During the reign of Matthias of Habsburg in 1611, Joachim von Schlick became a royal marshal. Then from the "Winter King" Frederick V, Elector Palatine, to whose election he had contributed, he received the Office of High Court judge. He participated in the Second Prague Defenestration and was probably one of the people who threw the Habsburg officials from the window of Prague Castle.

==Prior to execution==
Before his execution, he managed to write a letter to the Saxon agent in Prague, Bartholomew Brunner, his old friend, who had promised to deliver it to the Provincial Commissioner, Prince Charles of Lichtenstein. At that time, Schlick served as reeve or bailiff, as appointed by the fugitive King Frederick of the Palatinate.

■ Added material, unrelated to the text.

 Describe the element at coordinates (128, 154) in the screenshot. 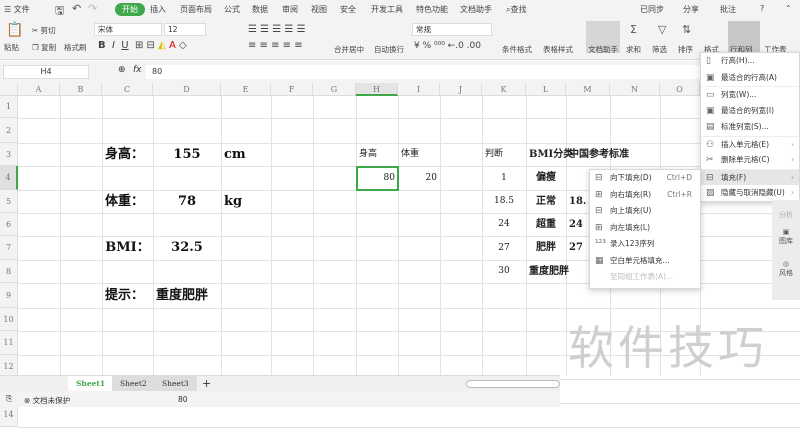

The letter of 17 January 1621 is intended as a supplication to Lichtenstein, who was a relative of Schlick's wife, asking him to intercede with the Emperor in hopes that a public apology would save him. Moreover, he offered to help to justify the expulsion of Frederick. The letter was, in effect, a confession and a renunciation of his prior beliefs and actions. After a short time in exile, Schlick returned to Bohemia and was caught hiding with his nephew Christopher. Schlick's wife tried unsuccessfully to save him, and Schlick was sentenced to death, along with the loss of his honor and property.

==Execution==
He was executed 21 June 1621 at the Old Town Square in Prague, along with 26 other nobles, knights and civic leaders who had supported the Protestant regime. His right hand was cut off, then he was beheaded. The original sentence, however, was quartering alive. This execution became known as the execution of 27 Bohemian Lords. He was executed first. Executioner Jan Mydlář hung Schlick's head with his hand laid on his mouth at the Old Town Bridge Tower. His confiscated estates and property were sold soon afterwards.

==Body==
In May 1622, after frequent pleas from Countess Schlick, Charles of Lichtenstein allowed Joachim Schlick's head and hand to be recovered and buried with his body in the crypt under the pulpit at St. Salvator in Prague Old Town. His tomb was desecrated and emptied during the Saxon invasion of Bohemia during the Thirty Years' War. His skull was recovered and kept by his family. It was reburied in the early 19th century.